Glossary

apparatchik A functionary in a politico-bureaucratic organization; from the Russian word apparat, meaning a collective of people working in this type of organization.

dacha A summerhouse outside a city, usually with a vegetable plot. Dachas could be large and fancy or a simple wooden shed, depending on the person’s status in the USSR and their financial situation afterward.

defitsit Lack or scarcity of most goods available for sale in stores.

grazhdanka Translated as “citizen” (female); a common officious form of address in the Soviet Union.

Great Patriotic War The portion of World War II fought in eastern Europe between the Soviet Union and Nazi Germany.

Gulag Originally an acronym for Main Camp Administration; later used to indicate the countrywide web of labor camps from 1930 to 1955.

izba A traditional Russian house, often made of logs.

khrushchyovka A type of five-story cement-panel building with one- or two-room apartments with private bathrooms and kitchens, mass-produced during the years of Khrushchev’s leadership; they helped get millions of people out of cramped kommunalkas.

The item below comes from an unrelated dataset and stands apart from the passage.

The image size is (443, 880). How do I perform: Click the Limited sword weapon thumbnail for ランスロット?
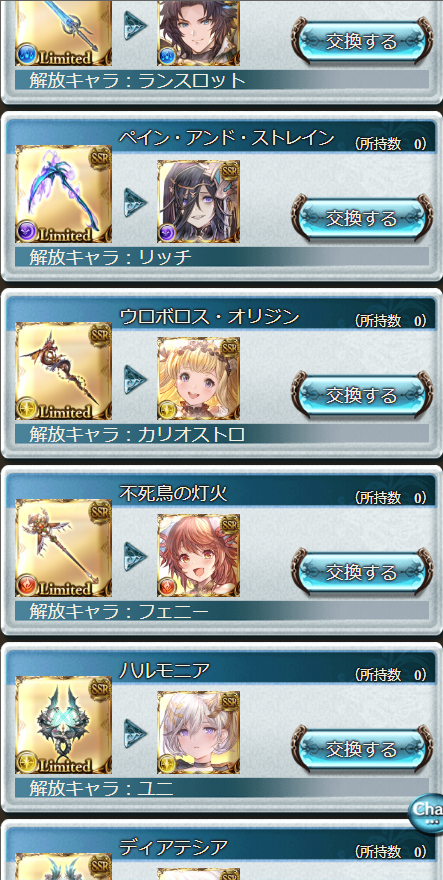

kolkhoz A collective farm owned by the State.

kolkhoznitsa A female member of a kolkhoz.

kollektiv A group of people, usually on friendly terms, working in the same company/organization, e.g., a teacher kollektiv.

Kolyma A region in the far northeast of Russia named after the Kolyma River, notorious for Gulag labor camps; Magadan is often called the capital of Kolyma.

kommunalka A communal apartment, where each family had a room and shared a kitchen and a bathroom. This was a solution to the housing shortage after people began to leave the countryside for the cities en masse in the early twentieth century. Older kommunalkas in the big cities were carved out of the big apartments and/or houses confiscated from the aristocracy and the rich during the revolutions of 1917; kommunalkas in other cities were designed as communal living spaces from the start.

Komsomol Youth division of the Communist Party of the Soviet Union.

Komsomolets A member of Komsomol.

Maslenitsa An Eastern Slavic holiday, with both Christian and pagan roots, celebrated the last week before Great Lent. Bliny (pancakes) are the traditional food of Maslenitsa.

medcarta A notebook where a patient’s medical history is recorded.

New Russians A term used for newly rich businessmen and entrepreneurs who had most likely gained access to wealth and property through criminal means in the economic and legal chaos of early post-Soviet Russia.

polyclinika A clinic with doctors of various specialties under one roof.

Starkhanovites Laborers (in the former Soviet Union) who worked fanatically to surpass production quotas set by the State.

Yezhovshchina Named after Nikolai Yezhov, once the head of the Soviet secret police, the period of the most intense political repressions characterized by arbitrary imprisonment and executions (1937–1938).

Young Pioneers Members of the Young Pioneer Organization of the Soviet Union, a mass youth organization for children ten to fifteen years old, with communist undertones.